Estrasburgo, en el este de Francia, era ayer la viva estampa del caos. La tranquila ciudad del Rhin cambió la bucólica apariencia de su casco histórico, considerado Patrimonio de la Humanidad, por el fuego, las piedras, las barricadas, los vidrios rotos y los fragmentos de granadas de gas.
Un hotel y una aduana incendiadas, una capilla saqueada, numerosos heridos leves y tres detenidos son las funestas consecuencias que dejaron las violentas protestas por parte de grupos antisistema contra la cumbre de la OTAN que se desarrollaba en la ciudad.
Según la prefectura, entre los manifestantes había unos 1.000 «particularmente violentos», aunque los organizadores de la marcha «mostraron su voluntad de separarse de los autores de los disturbios», agregaron las autoridades. Pese a su buena disposición, el recorrido previsto inicialmente fue recortado.

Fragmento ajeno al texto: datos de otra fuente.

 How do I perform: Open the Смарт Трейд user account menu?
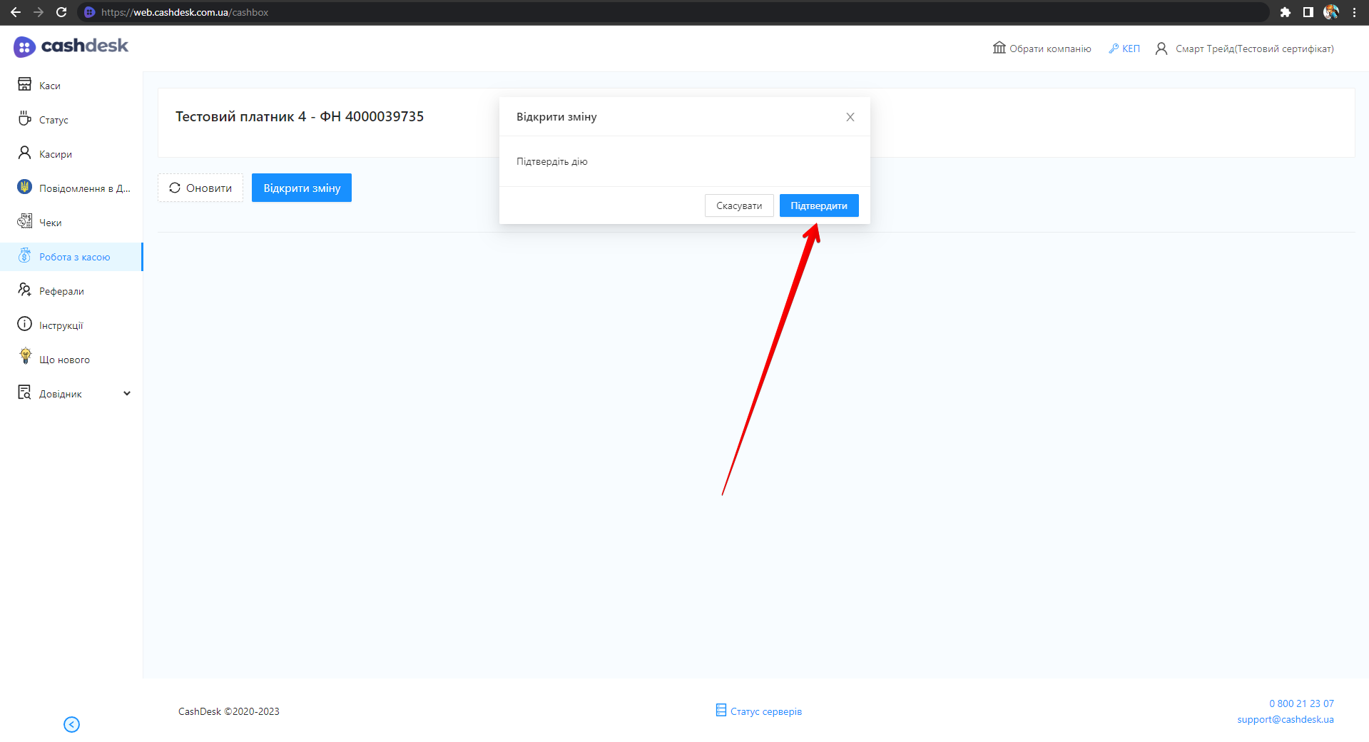[1244, 49]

Aunque la mayor parte de los entre 10.000 y 30.000 manifestantes eran pacifistas y miembros de movimientos antiglobalización que no mostraron ninguna actitud violenta ante el blindaje policial del centro de la ciudad, un grupúsculo de los que protestaban contra el encuentro de los líderes de la Alianza militar llamado 'black block' (bloque negro) dio un giro de extrema agresividad a las reivindicaciones. Con la cara cubierta por pasamontañas y armados de barras de hierro se separaron del grueso de la marcha y extendieron los destrozos a toda la ciudad.
Columnas de humo
La peor parte se la llevó un hotel de la cadena Ibis situado a las afueras, muy cerca del puente que separa Francia de Alemania, que fue asaltado y quemado por los radicales. El incendio destrozó por completo la planta baja. Sólo la intervención de los Bomberos logró evitar que el fuego se propagara a los pisos superiores. También ardió una antigua oficina de aduanas provocando dos grandes columnas de humo que podían divisarse desde cualquier punto de la ciudad.

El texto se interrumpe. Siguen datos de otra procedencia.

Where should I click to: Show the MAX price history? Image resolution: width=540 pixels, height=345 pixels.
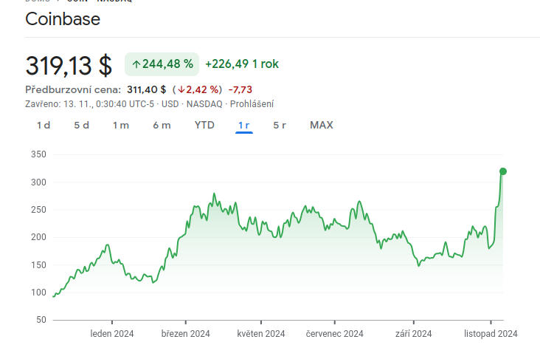(x=322, y=125)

En el asalto a una capilla, los manifestantes hasta dejaron una inscripción en el techo. «La religión no es otra cosa que la sombra del universo sobre la inteligencia humana. Victor Hugo». Las fuerzas del orden, posicionadas en la zona, cargaron y rechazaron a los manifestantes con cañones de agua y gases lacrimógenos, dejando una espesa cortina de humo negro.
Desde el lado alemán de la frontera, unos 10.000 manifestantes que querían acceder al territorio francés fueron retenidos en el sector de Kehl, ciudad fronteriza de Estrasburgo, por las fuerzas de seguridad germanas.
La cumbre de la OTAN se realizó bajo un impresionante operativo de seguridad con 25.000 policías alemanes y franceses para frenar las protestas organizadas por los militantes antisistema. Entre el jueves y el viernes se habían registrado más de 300 detenidos, y dos gendarmes franceses y un fotógrafo alemán resultaron heridos.